Lourenço, 1993:36). E as obras são também a resposta sintonizada com o pulsar mais profundo do momento histórico novo, por isso, estabelece-se, em cada época, um determinado cânone literário que origina um processo dialéctico de emergência/declínio de determinados géneros literários. A literatura de uma época faz e desfaz a das épocas anteriores.

A ficção contemporânea parece percorrer todas as formas conhecidas, reinventando-as, manifestando um certo gosto pelas referências clássicas e até uma certa revivescência de correntes estéticas, "Mas as formas adventícias da escrita ficcional retornam em força [...] formas entre o fictivo e o referencial preciso publicam-se sem necessidade nem desejo de filiação mais ou menos rigorosa num género, compensando-se as formas definidas e muito embora alteradas da novelística com esta marginalidade romanesca com que a escrita em prosa euforiza os seus textos" (Maria Alzira Seixo,

1986a:180-181).

Em Portugal, segundo teóricos como Maria Alzira Seixo e Eduardo Lourenço, não existe um género que se tenha imposto, mas sim "[...] modos de escrita de ficção que se têm tornado correntes com uma insistência que faz deles registos privilegiados do romance português contemporâneo" (Maria Alzira Seixo, 1986a: 178). Esta tendência algo hegemónica do romance parece confluir, porém, em várias práticas da narrativa

contemporânea que vão no sentido de uma dinâmica de miscegenação de modalidades discursivas: "[...] uma marca compósita no cruzamento de discursos de diversas proveniências e de diversos registos" (Maria Alzira Seixo, 1986a: 180).

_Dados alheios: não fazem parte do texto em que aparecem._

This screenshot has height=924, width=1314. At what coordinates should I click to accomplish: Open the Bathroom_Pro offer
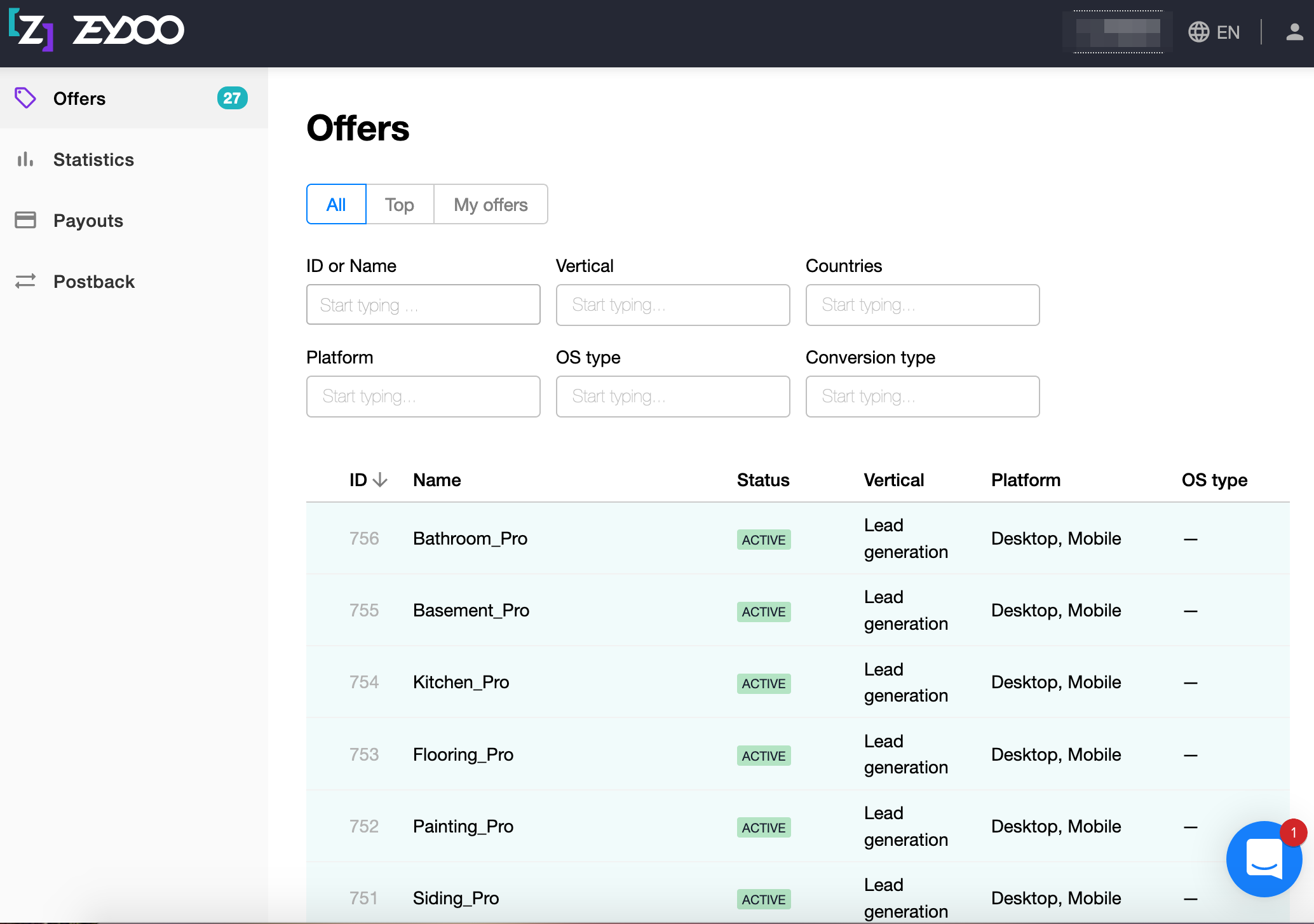tap(470, 538)
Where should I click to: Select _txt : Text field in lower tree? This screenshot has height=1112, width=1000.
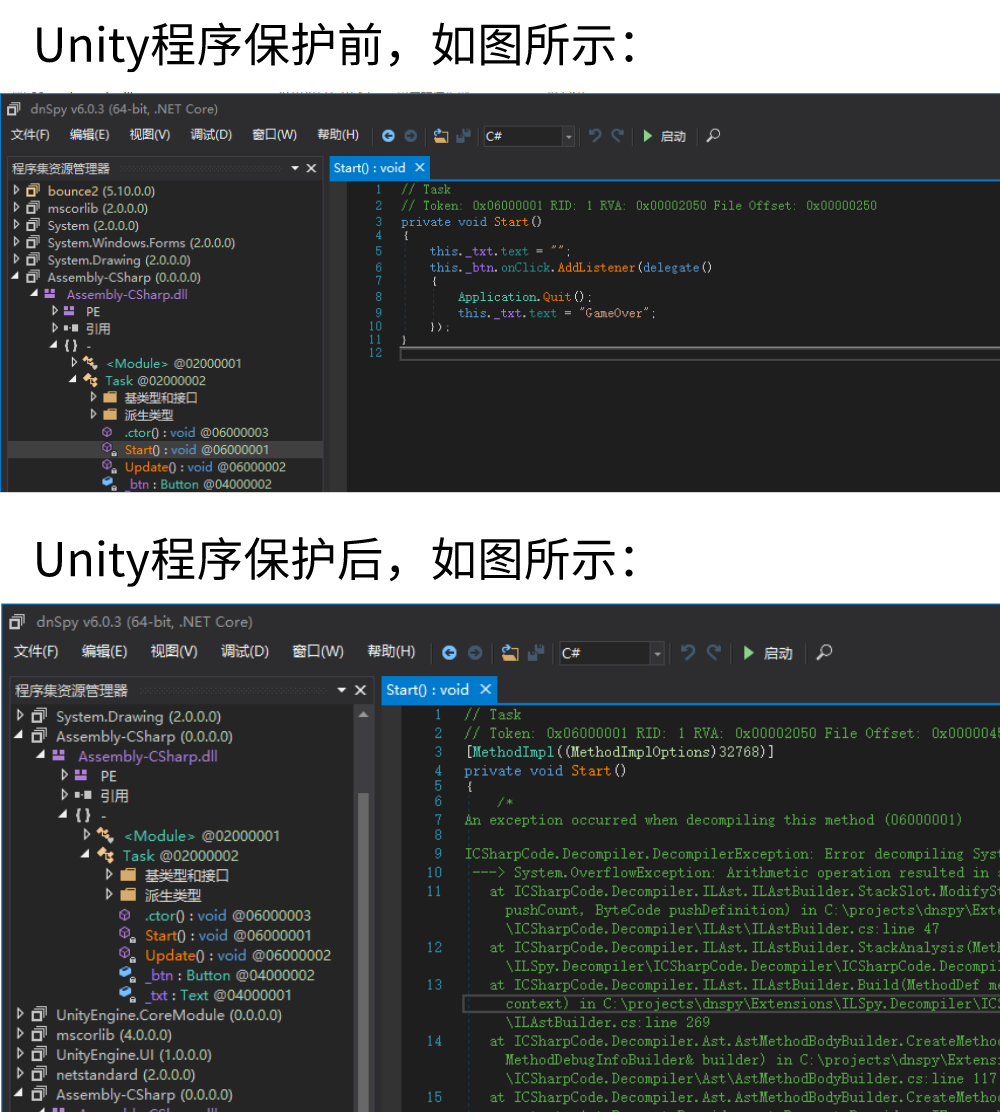point(177,995)
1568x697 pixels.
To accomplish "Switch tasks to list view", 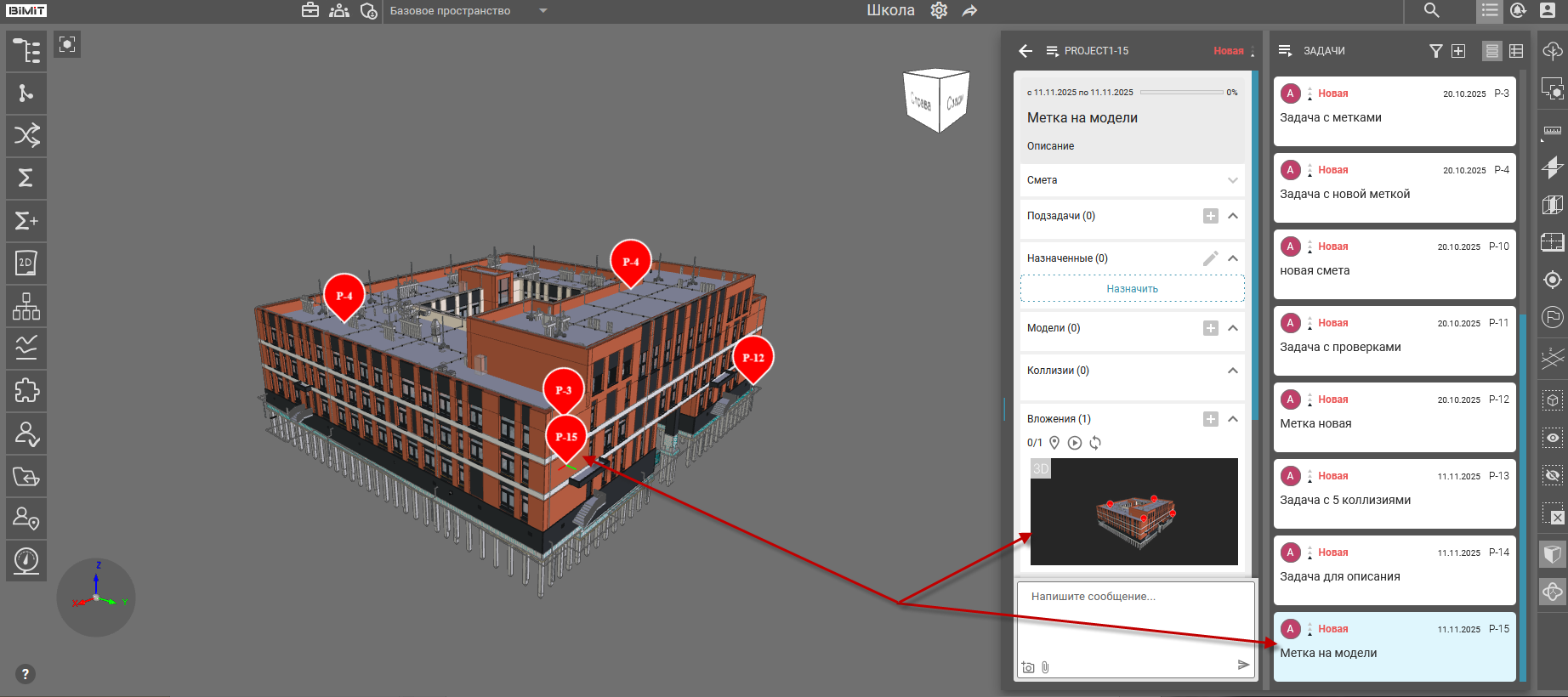I will [x=1491, y=51].
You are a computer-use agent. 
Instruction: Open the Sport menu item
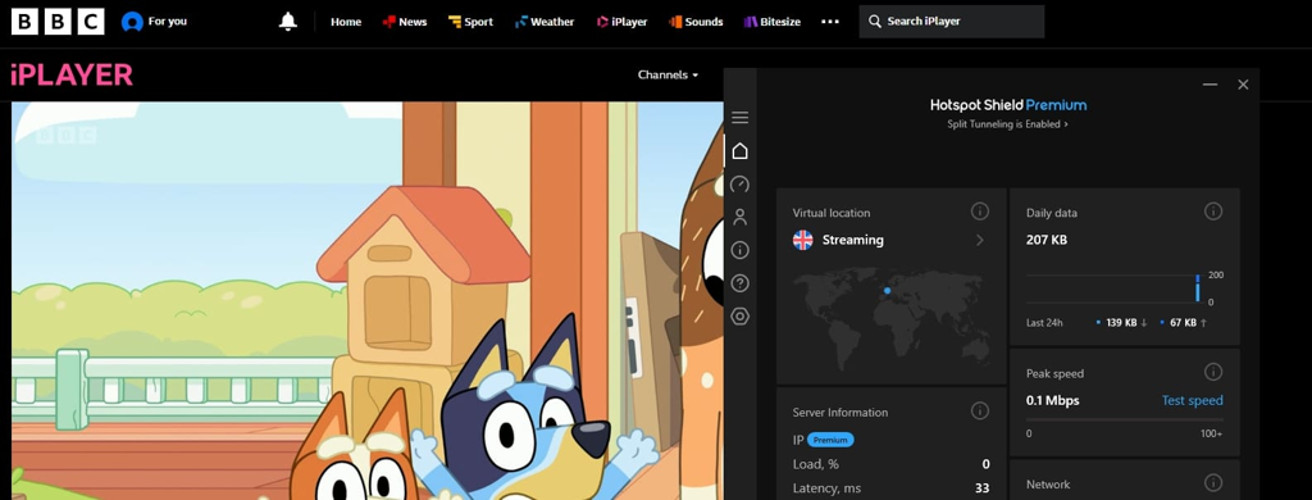click(x=470, y=22)
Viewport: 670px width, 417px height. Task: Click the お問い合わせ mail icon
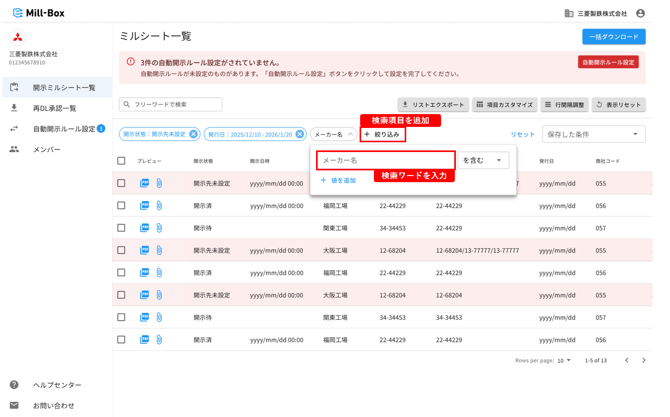click(x=14, y=405)
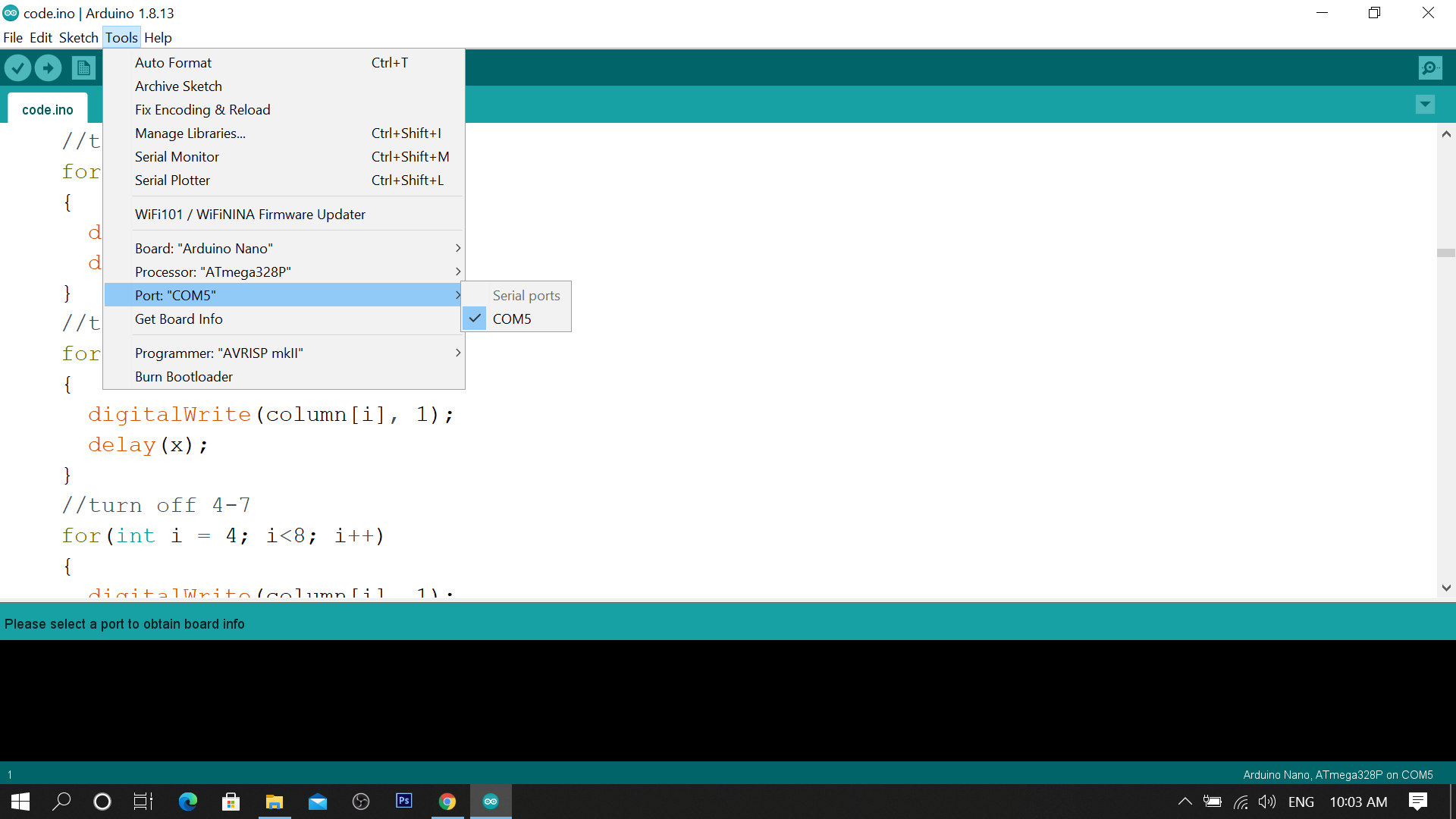Click Serial Monitor menu item

(177, 156)
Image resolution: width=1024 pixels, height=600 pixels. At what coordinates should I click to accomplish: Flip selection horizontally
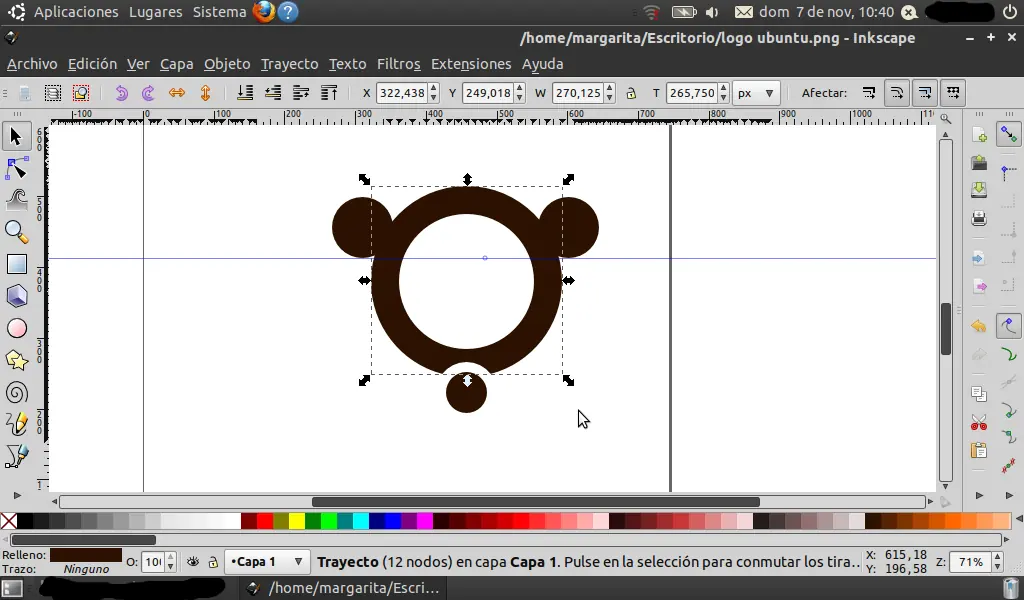177,93
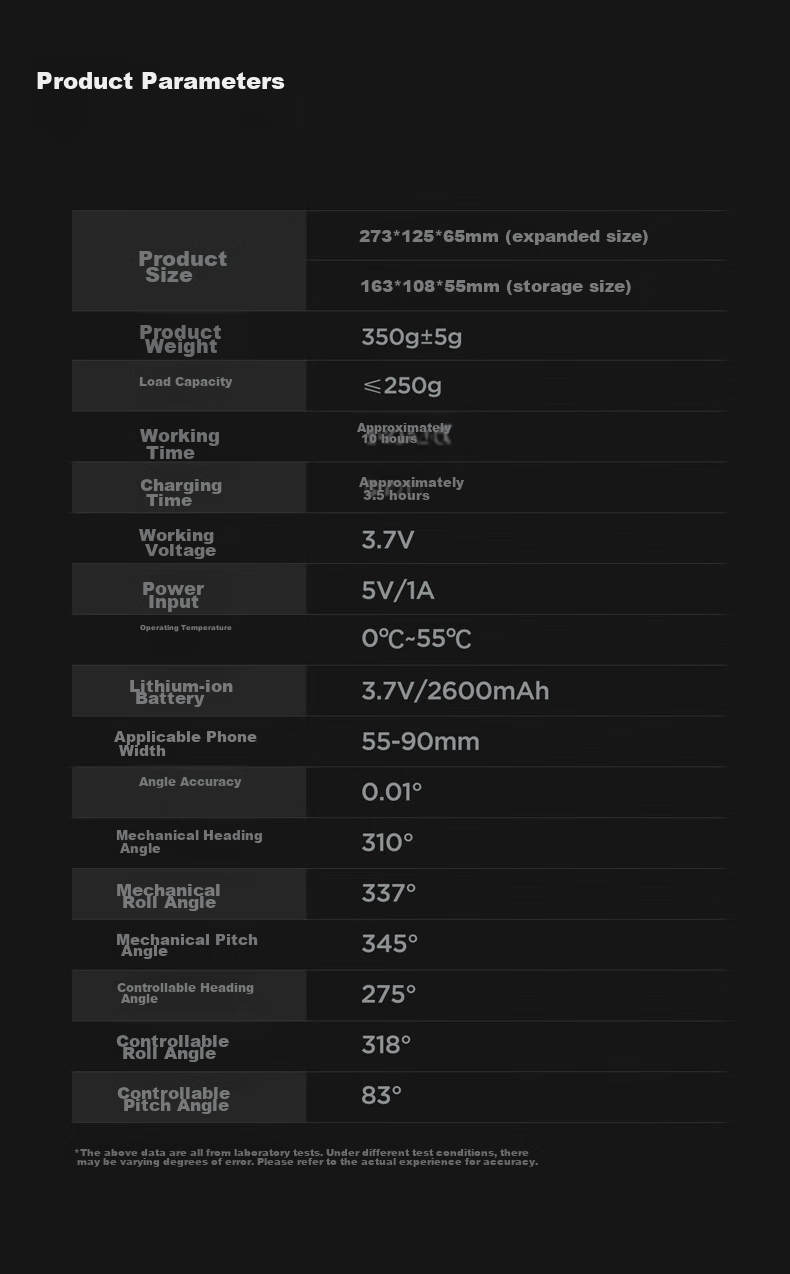Select the Power Input 5V/1A value
This screenshot has height=1274, width=790.
[398, 590]
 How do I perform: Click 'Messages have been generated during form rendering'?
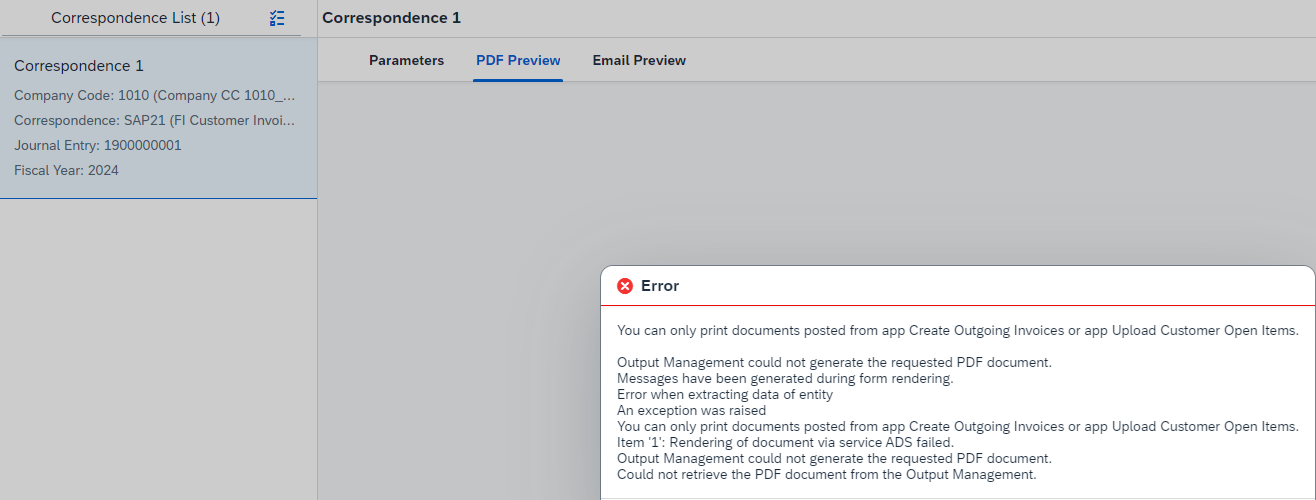[785, 378]
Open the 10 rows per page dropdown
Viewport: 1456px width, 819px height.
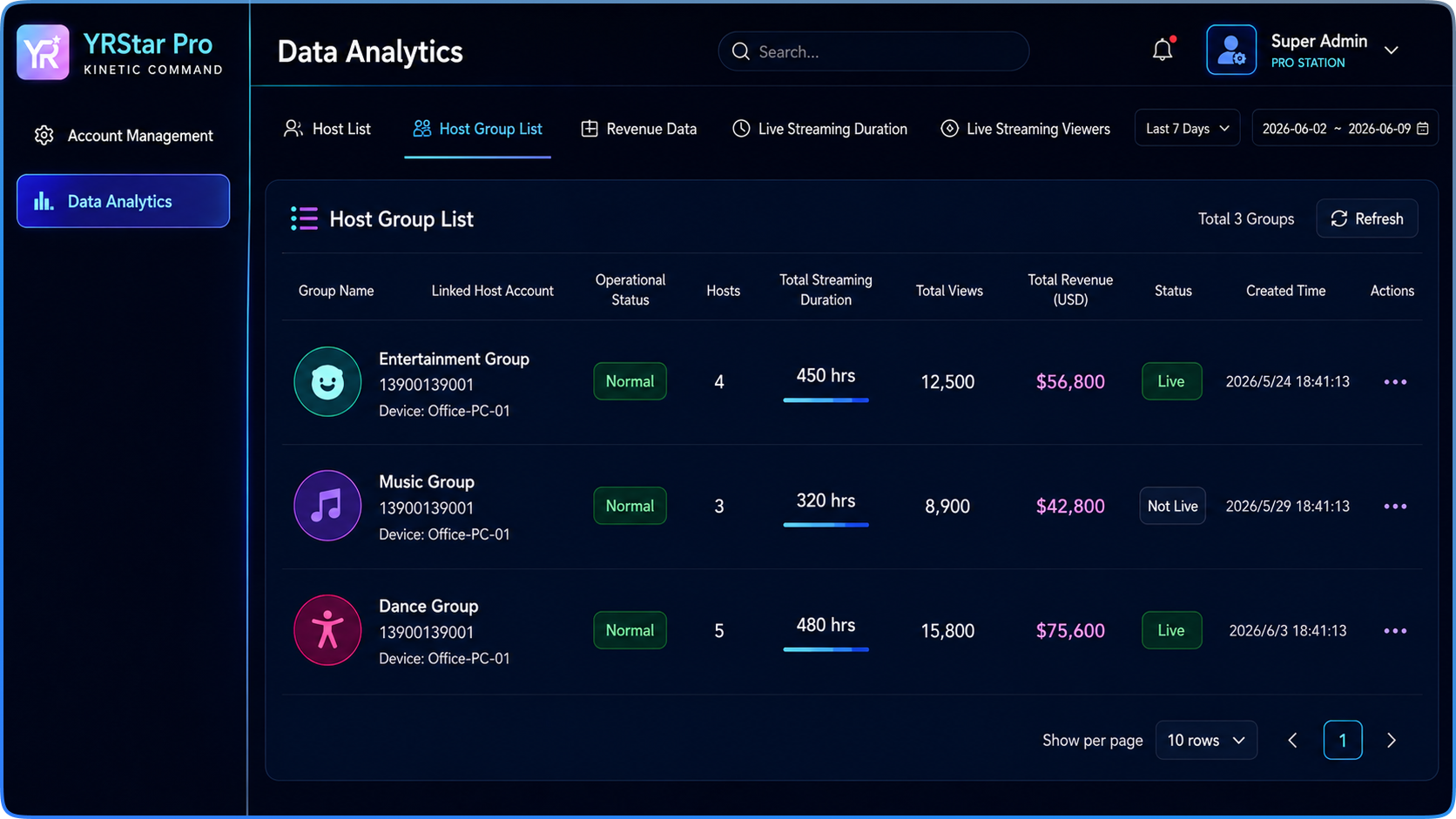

Segundo a mesma autora, a ficção portuguesa deste século, e em particular a do período actual, atravessa o seu momento mais profícuo, em toda a sua história: "A prática rica e multímoda da ficção portuguesa contemporânea arrisca-se em indefinição por definidas formulações que, mesmo que seja de modo inadvertido, atravessa, duplica ou interroga." (Maria Alzira Seixo, 1986a:8).

Por seu turno, Eduardo Lourenço (1993:283) afirma que "[...] a ficção recente reflecte senão a mesma temática, uma similar recriação do texto cultural, alheio ou nacional, sem referências aos estereótipos facilmente detectáveis, do género novo romance ou realismo mágico ou novo romanesco. Se tivéssemos que descrever o horizonte comum da nova ficção, talvez nenhuma categoria o falhasse menos que a larga mas também específica, de imaginação mítica".

Julgo poder afirmar que no fenómeno literário, como em quase todos os fenómenos culturais, existe uma base conceptual invariável conformadora de formas de expressão, de possibilidades da enunciação e do discurso, decorrente da atitude do homem perante o mundo e perante si próprio. Sob esta última perspectiva, testemunhamos o influxo de coordenadas socioculturais particulares e os condicionalismos de uma memória e/ou tradição literária que igualmente intervêm na dinâmica do sistema.